* [Goal] Rewrite the entries from the line containing "574x275 pixels." through the line containing "tap(1185, 139)" with "checkbox" changed to "toggle" and nothing else altered. Give only those lines, without the pictures.

* [Exercise material]
....

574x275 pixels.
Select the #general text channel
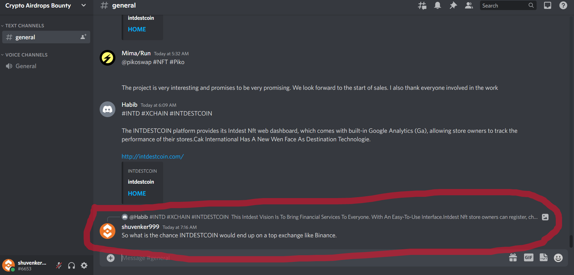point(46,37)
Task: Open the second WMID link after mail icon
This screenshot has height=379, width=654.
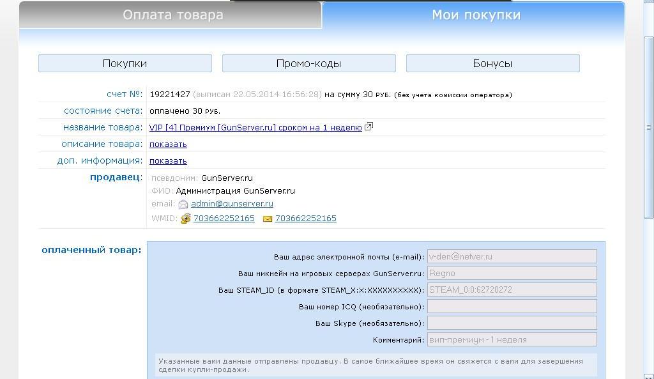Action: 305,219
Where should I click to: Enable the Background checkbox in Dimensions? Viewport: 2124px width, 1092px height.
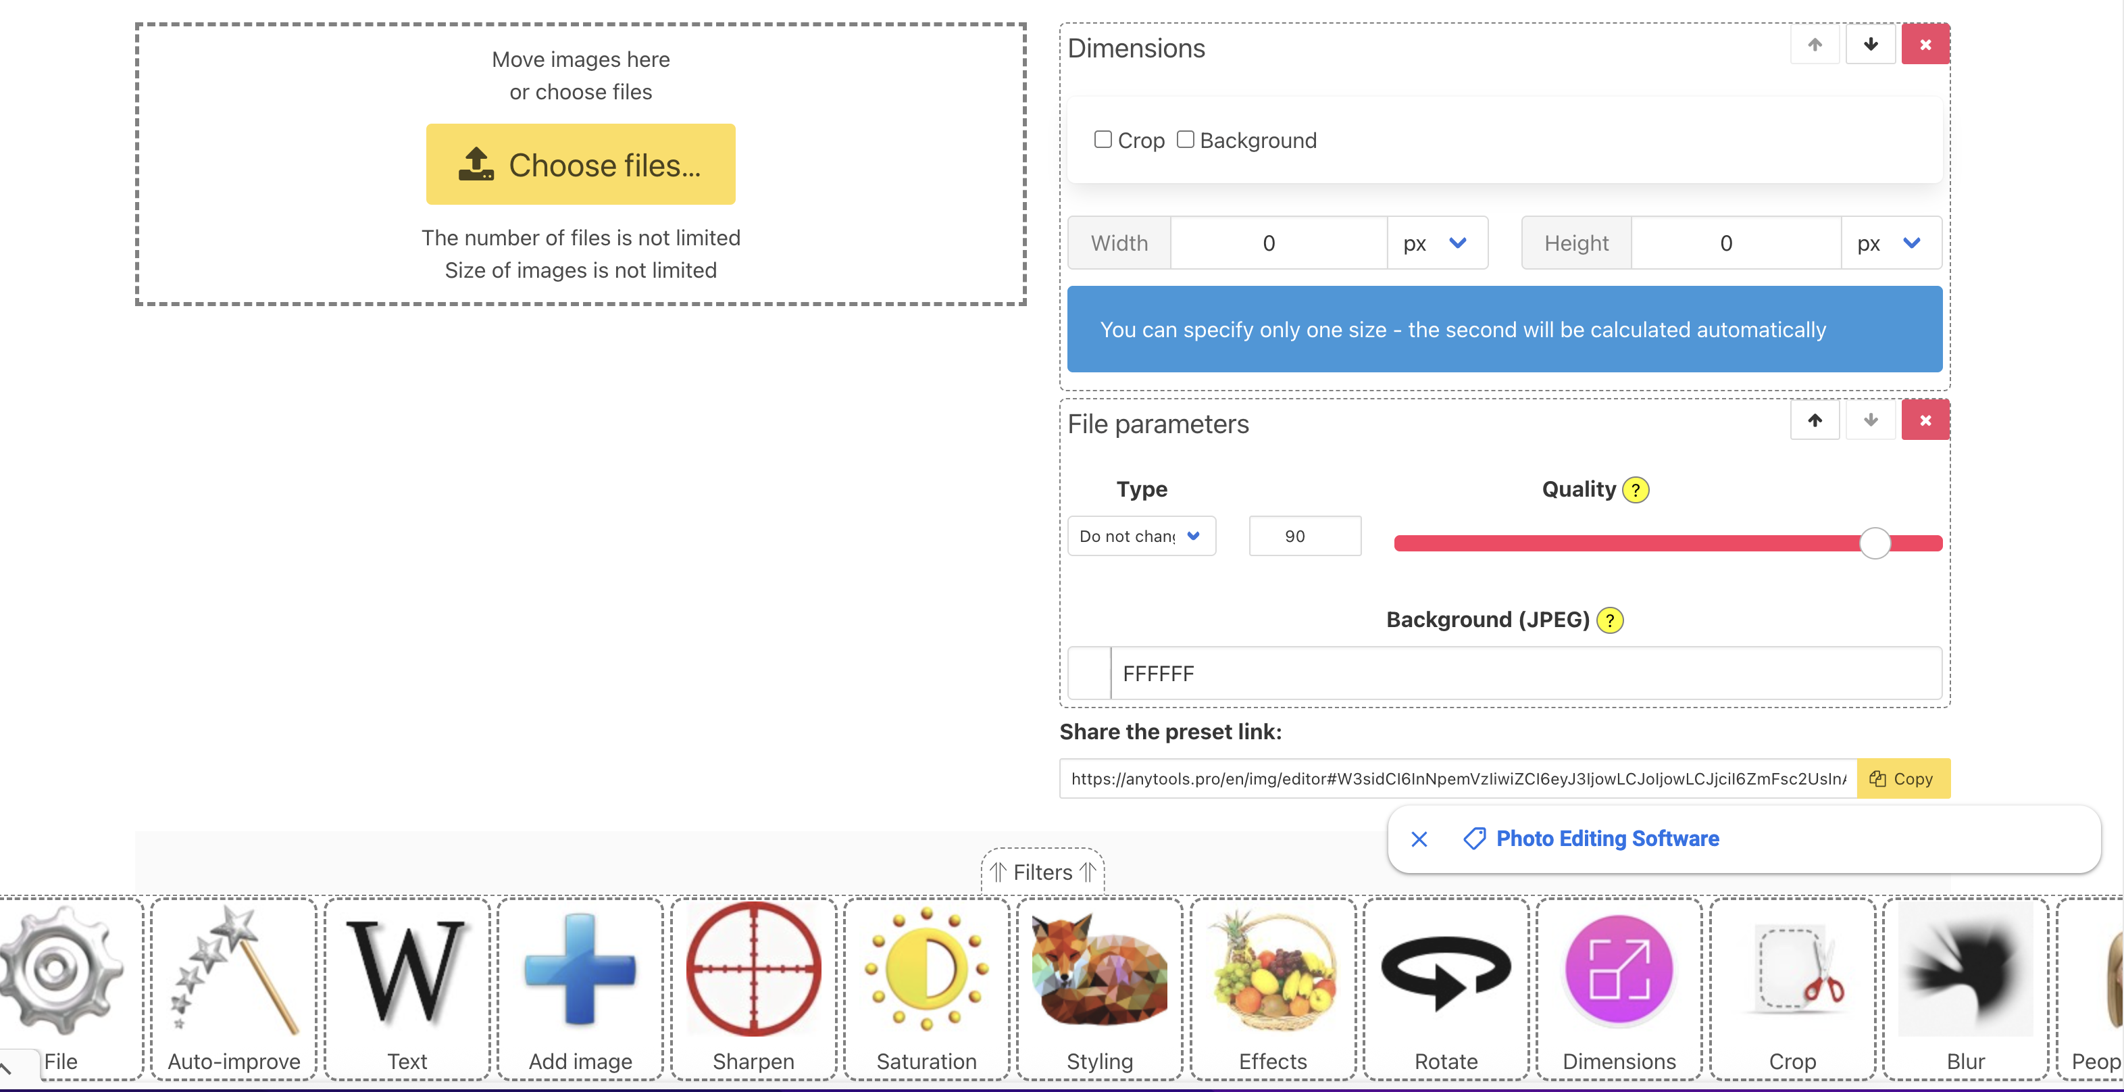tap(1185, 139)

....

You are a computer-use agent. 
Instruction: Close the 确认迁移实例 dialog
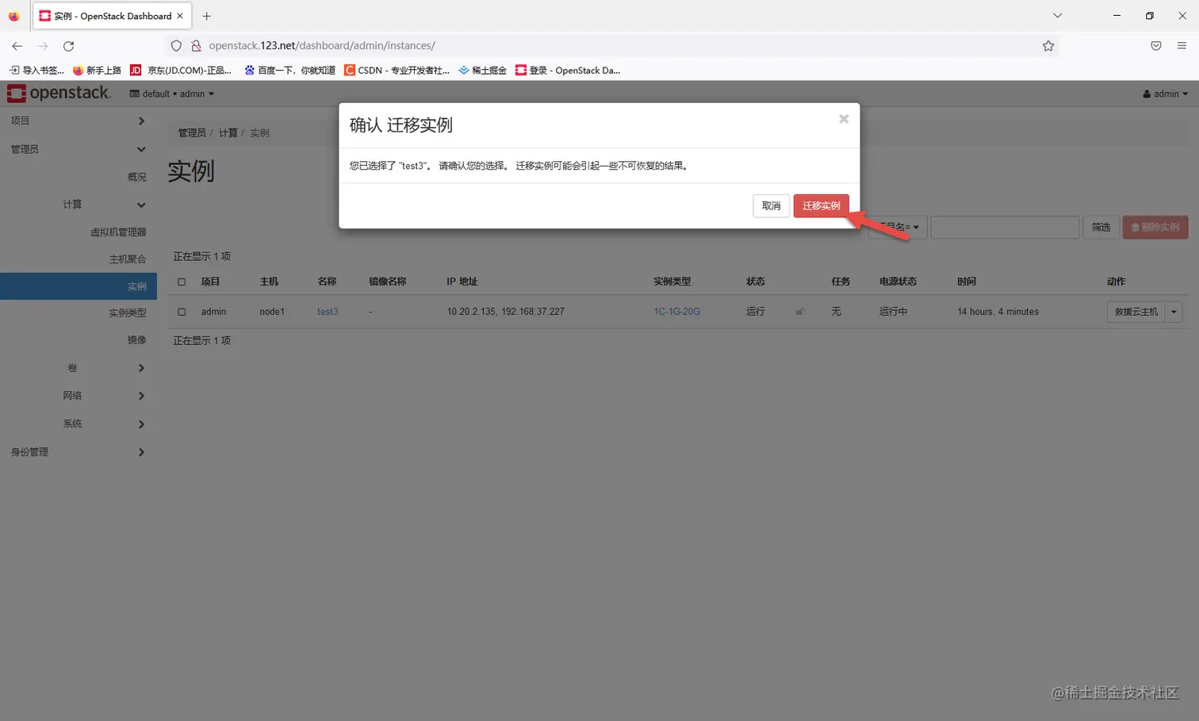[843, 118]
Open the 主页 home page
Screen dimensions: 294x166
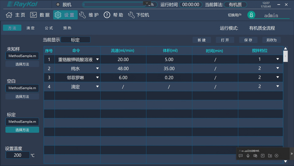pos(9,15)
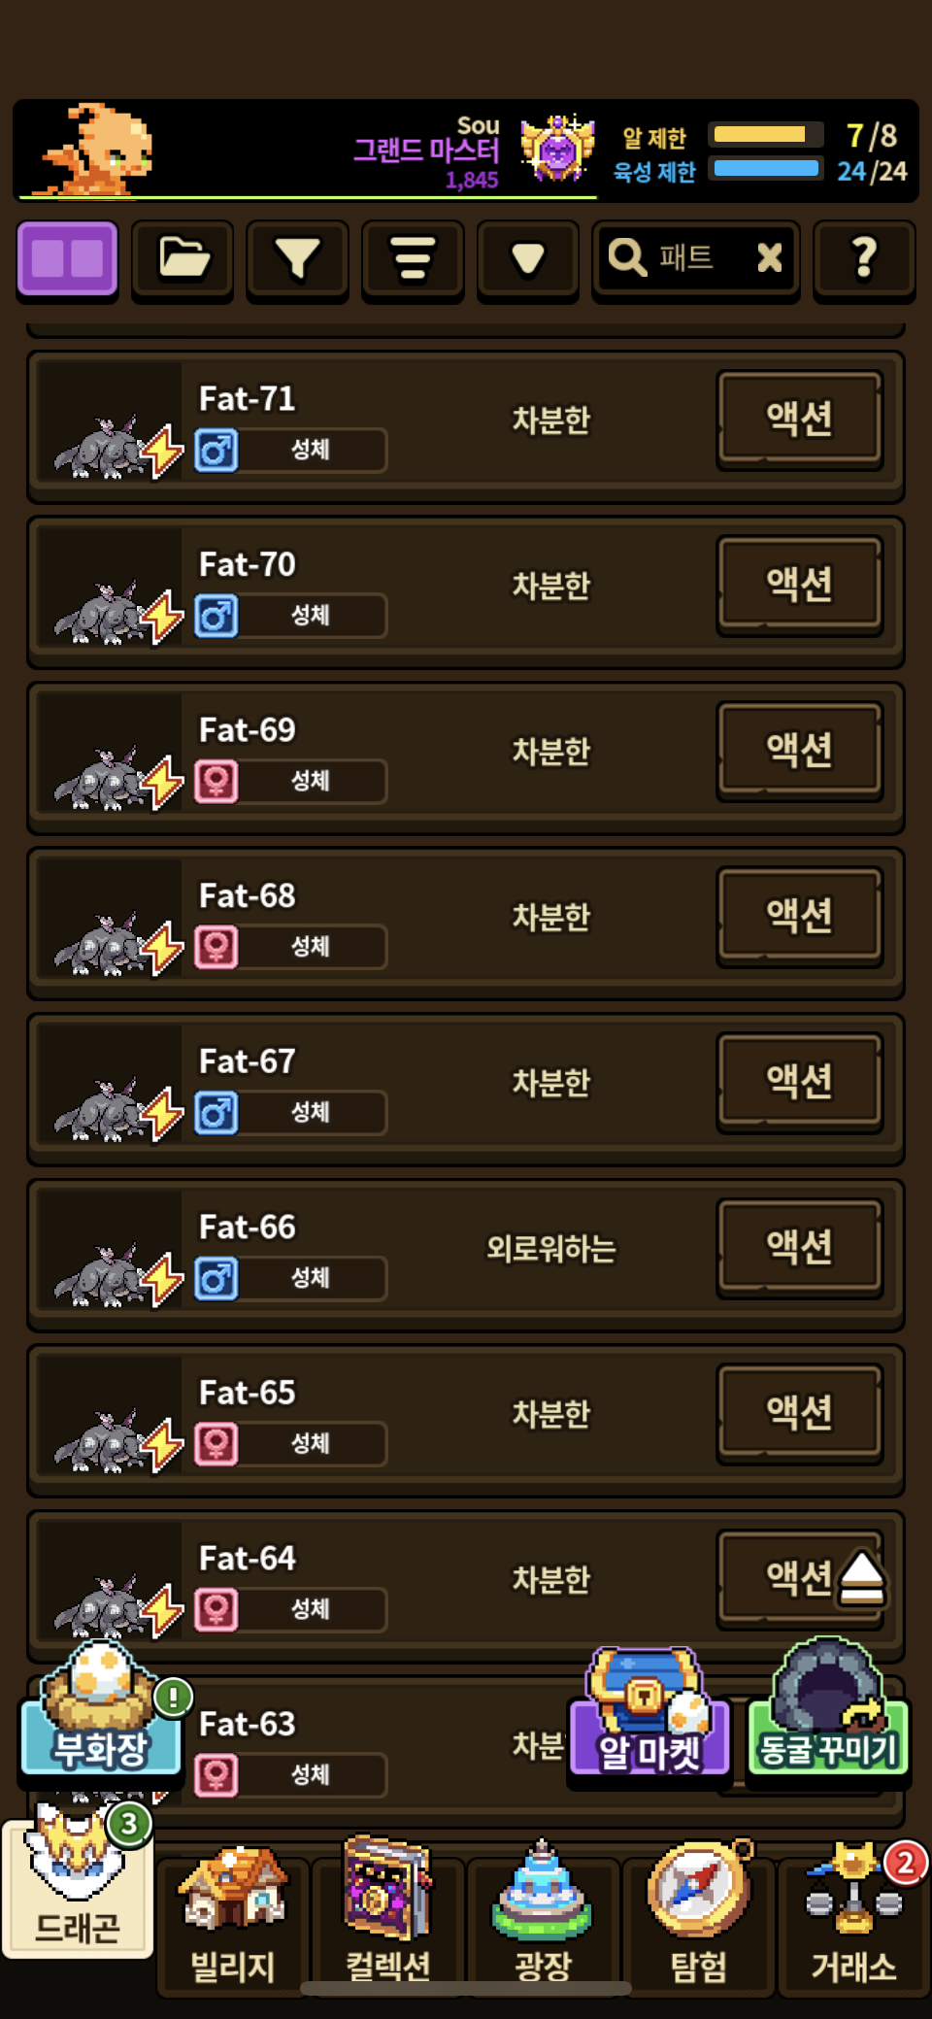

....

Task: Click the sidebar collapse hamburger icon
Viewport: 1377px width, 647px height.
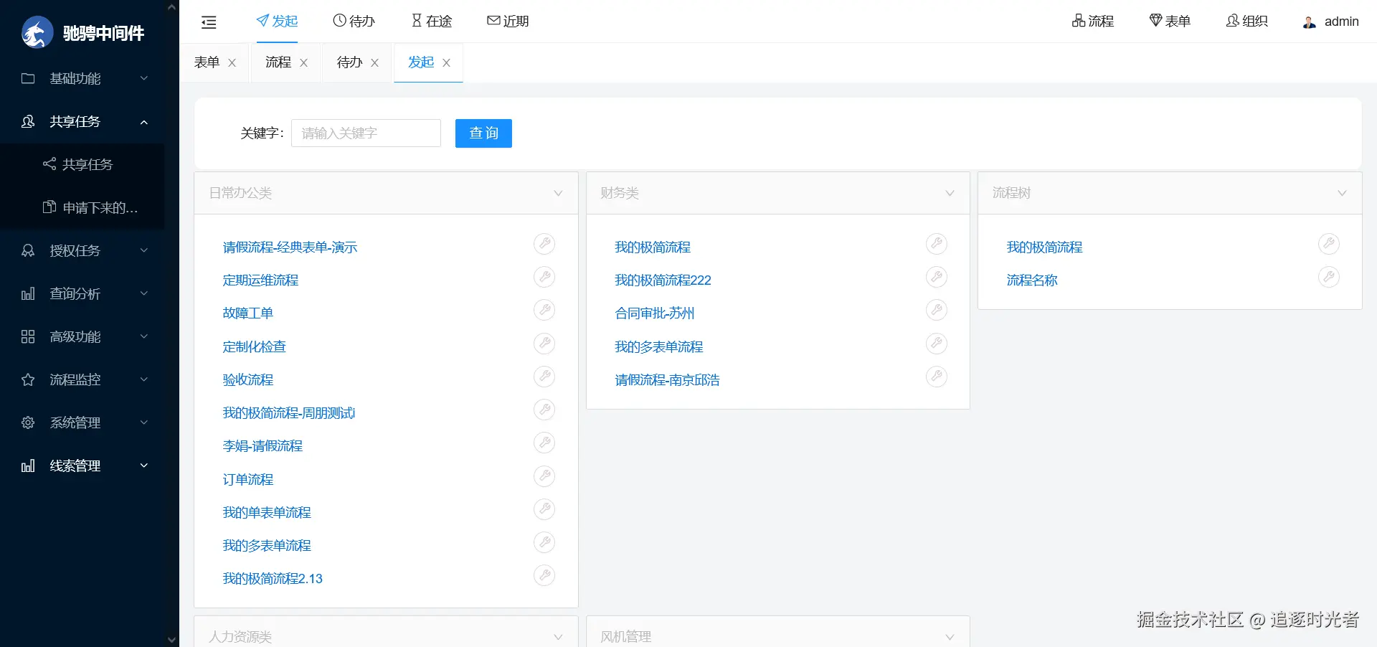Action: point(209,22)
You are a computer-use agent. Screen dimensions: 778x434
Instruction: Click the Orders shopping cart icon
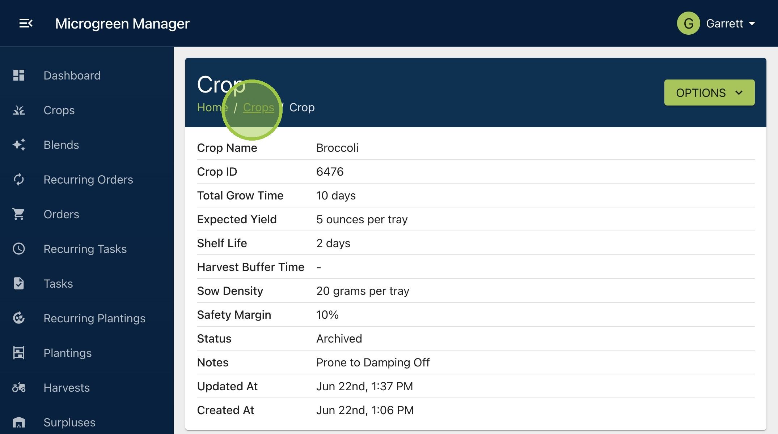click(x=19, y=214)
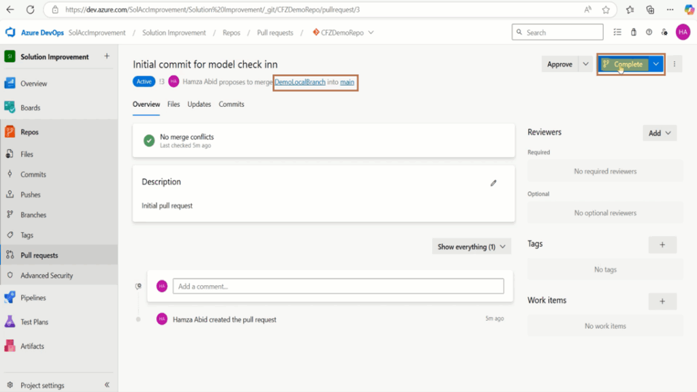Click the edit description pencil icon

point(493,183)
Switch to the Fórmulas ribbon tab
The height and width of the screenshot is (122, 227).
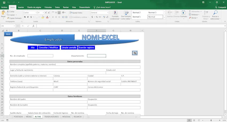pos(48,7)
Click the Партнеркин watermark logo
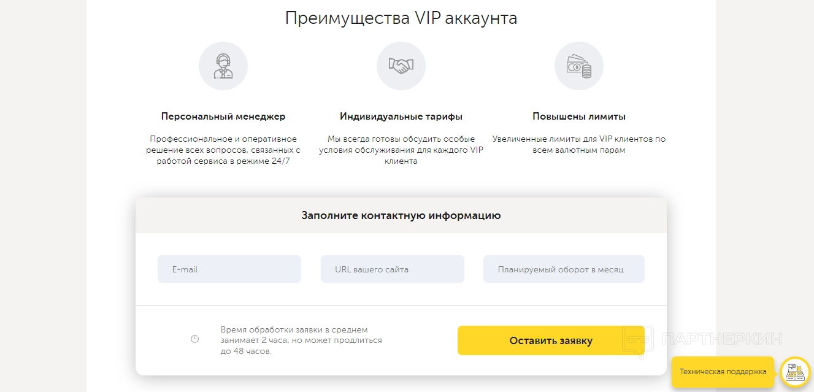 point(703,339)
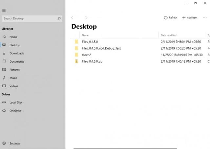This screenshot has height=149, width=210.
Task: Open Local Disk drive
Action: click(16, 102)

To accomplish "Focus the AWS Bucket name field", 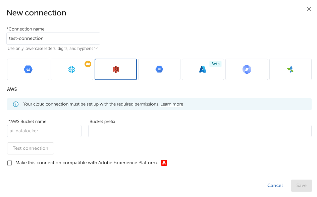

....

* [In response]
574x275 pixels.
Select the #general text channel
point(46,37)
Task: Open the second WMID link after mail icon
This screenshot has height=379, width=654.
Action: 305,219
Where should I click to: Enable the Background toggle in Dimensions? Viewport: 2124px width, 1092px height.
tap(1185, 139)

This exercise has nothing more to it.